GIVEN EXERCISE: Can you write out the items again, from the line containing "You are a computer-use agent. The image" through the end of the items, with "low estimate" replaced by "high estimate" and everything else unchanged? Leave the pictures out of your answer.

------ GIVEN ENTRIES ------

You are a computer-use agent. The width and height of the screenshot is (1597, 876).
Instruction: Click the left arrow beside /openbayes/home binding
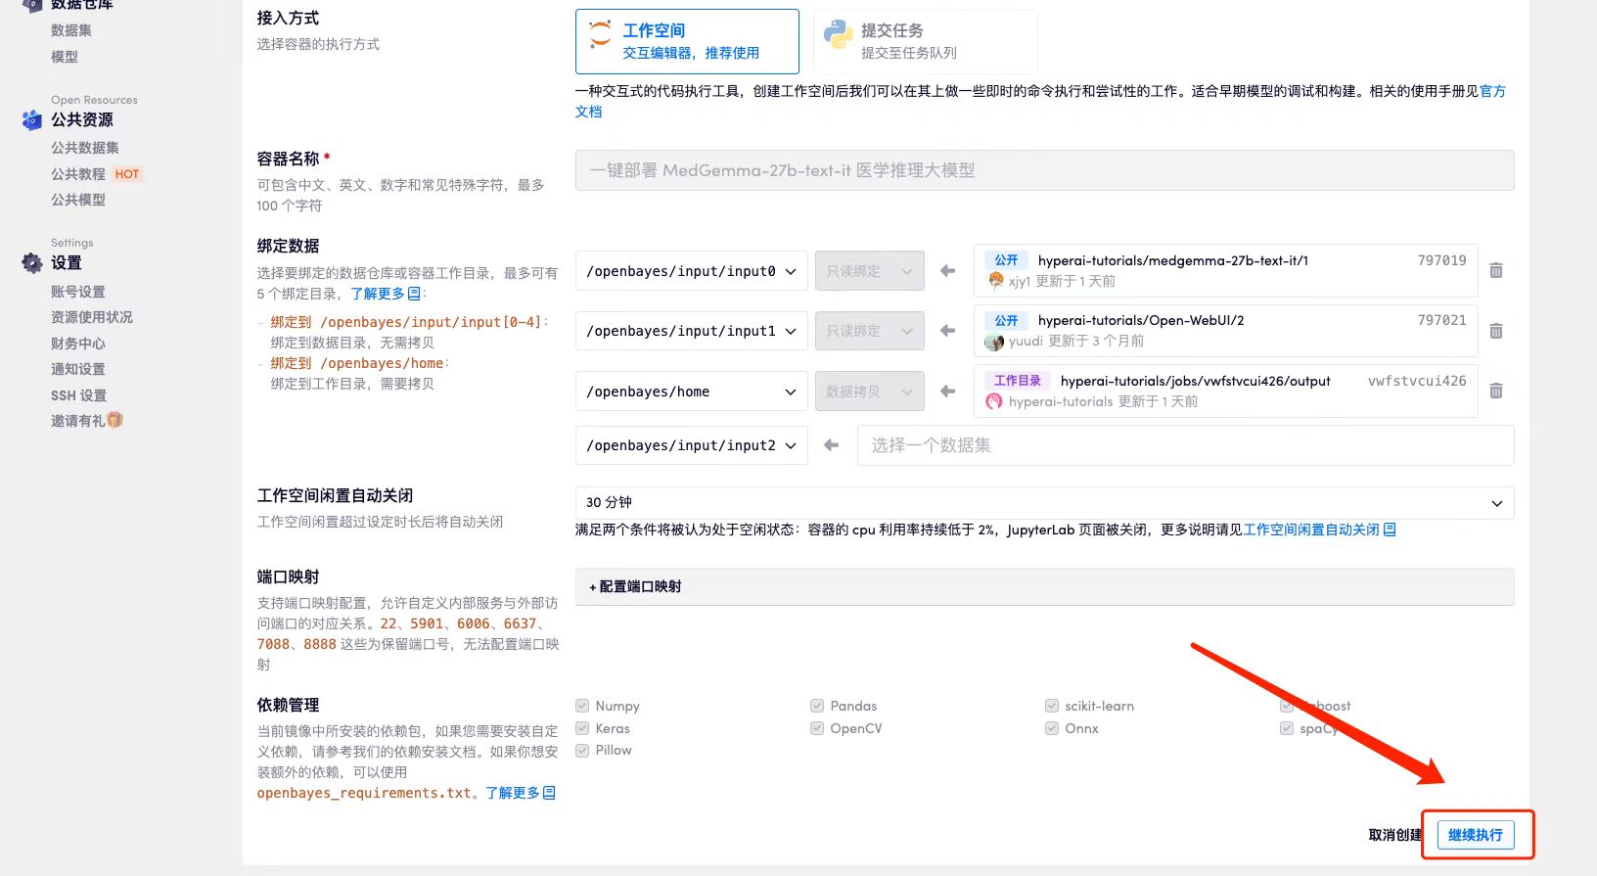tap(947, 392)
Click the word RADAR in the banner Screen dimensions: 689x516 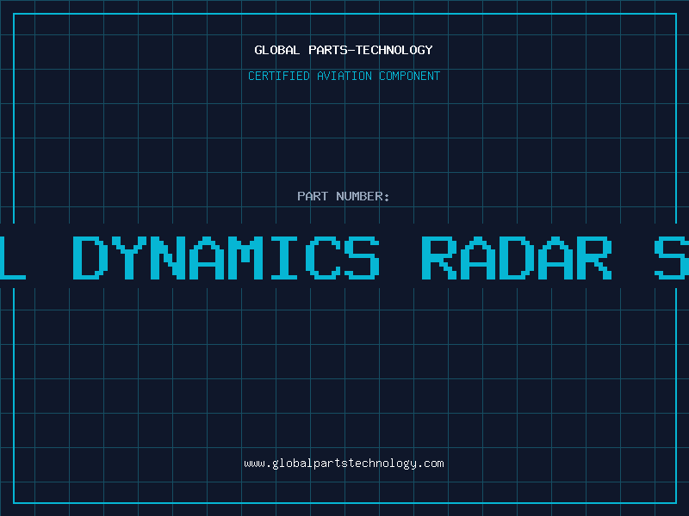(x=518, y=257)
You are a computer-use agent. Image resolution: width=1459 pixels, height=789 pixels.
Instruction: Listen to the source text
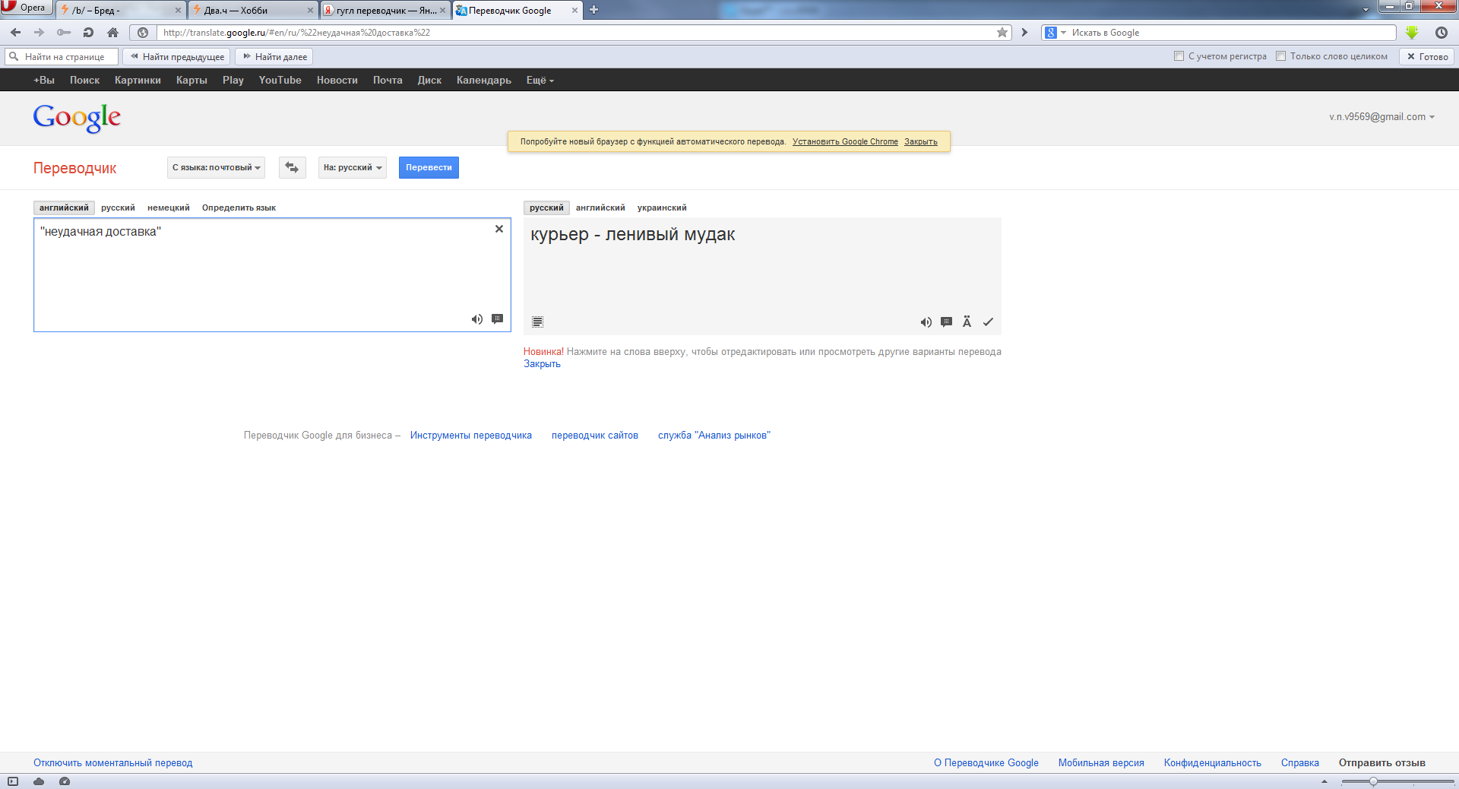[476, 319]
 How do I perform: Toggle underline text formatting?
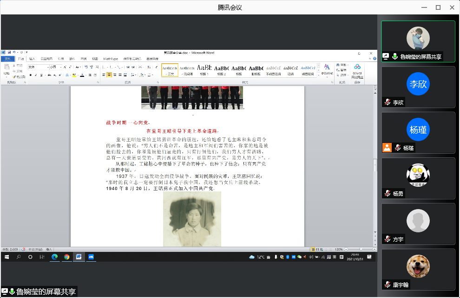(42, 75)
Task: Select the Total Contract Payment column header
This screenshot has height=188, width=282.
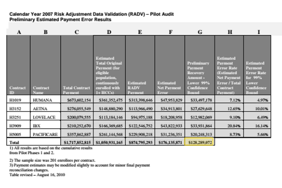Action: [77, 91]
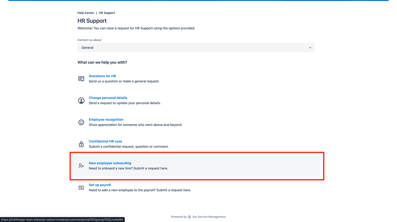
Task: Open the Confidential HR case link
Action: [105, 141]
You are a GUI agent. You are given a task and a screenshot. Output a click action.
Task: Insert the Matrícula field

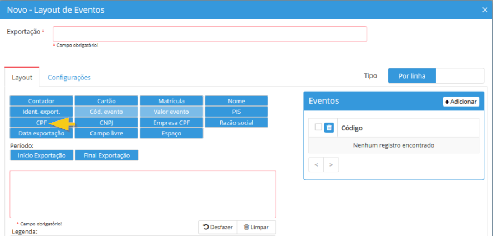coord(171,102)
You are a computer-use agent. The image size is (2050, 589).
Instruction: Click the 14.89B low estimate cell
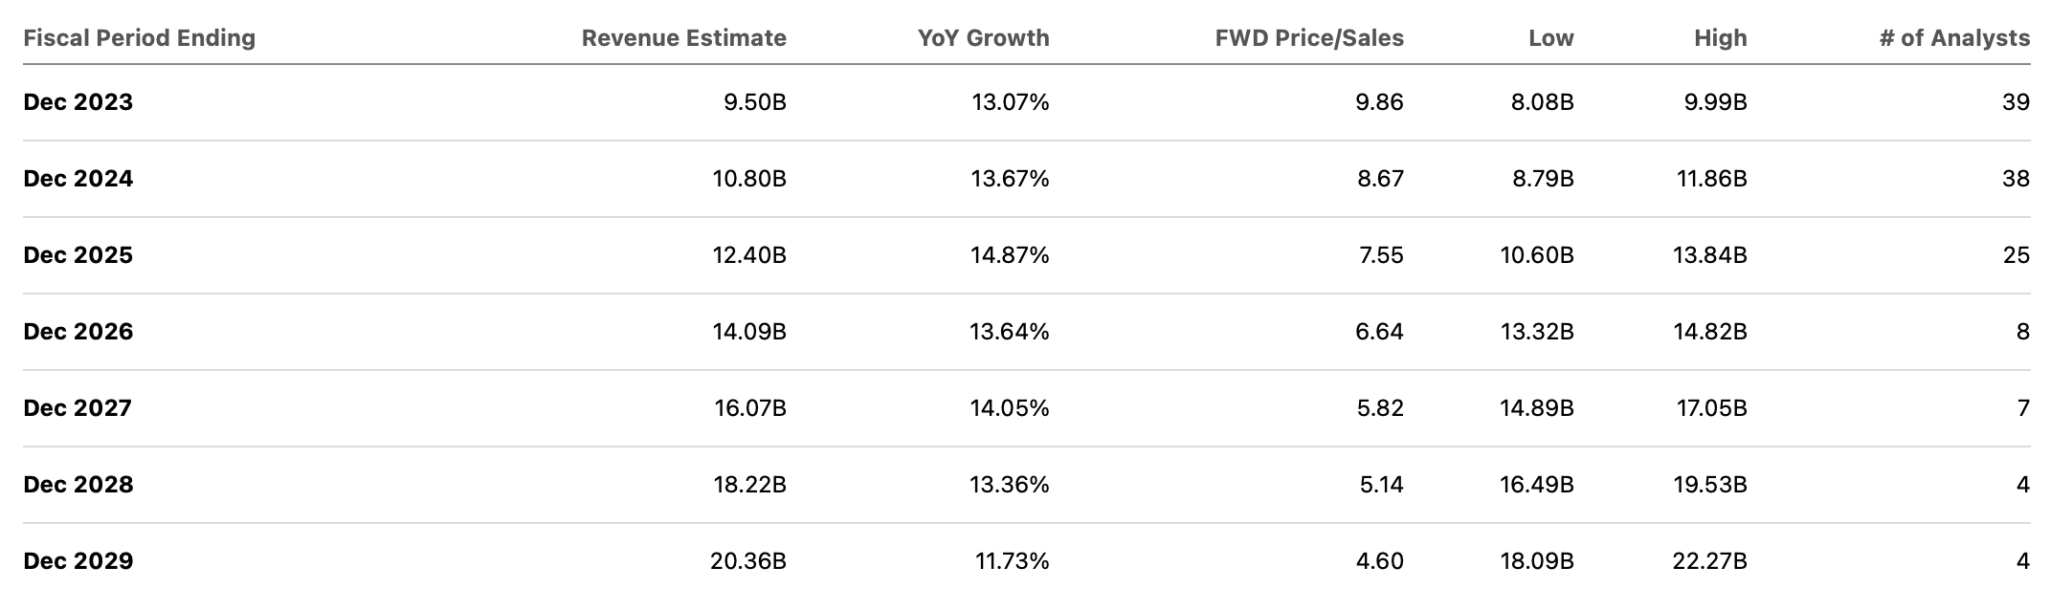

------

SOLUTION TO THIS TASK:
You are a computer-use agent. The image size is (2050, 589).
Instruction: Click the 14.89B high estimate cell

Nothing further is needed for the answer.